** START OF PROVIDED DATA **

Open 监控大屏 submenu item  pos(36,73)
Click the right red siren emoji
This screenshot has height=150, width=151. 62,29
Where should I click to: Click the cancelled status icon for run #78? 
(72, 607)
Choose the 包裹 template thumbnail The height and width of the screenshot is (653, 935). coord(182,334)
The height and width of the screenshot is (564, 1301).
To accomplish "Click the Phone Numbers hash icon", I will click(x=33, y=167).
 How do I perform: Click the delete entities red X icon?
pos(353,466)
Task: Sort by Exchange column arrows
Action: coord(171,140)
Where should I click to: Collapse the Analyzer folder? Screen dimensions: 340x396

** END OF PROVIDED DATA **

▶ _PROBLEM TO WORK ON_: Convert the rows above into a numbered list, omitting any blank lines.

▶ _CORRECT ANSWER_:
1. Open 监控大屏 submenu item  pos(36,73)
2. Click the right red siren emoji
3. This screenshot has height=150, width=151. 62,29
4. Where should I click to: Click the cancelled status icon for run #78? 
5. (72, 607)
6. Choose the 包裹 template thumbnail The height and width of the screenshot is (653, 935). coord(182,334)
7. The height and width of the screenshot is (564, 1301).
8. To accomplish "Click the Phone Numbers hash icon", I will click(x=33, y=167).
9.  How do I perform: Click the delete entities red X icon?
10. pos(353,466)
11. Task: Sort by Exchange column arrows
12. Action: coord(171,140)
13. Where should I click to: Collapse the Analyzer folder? Screen dimensions: 340x396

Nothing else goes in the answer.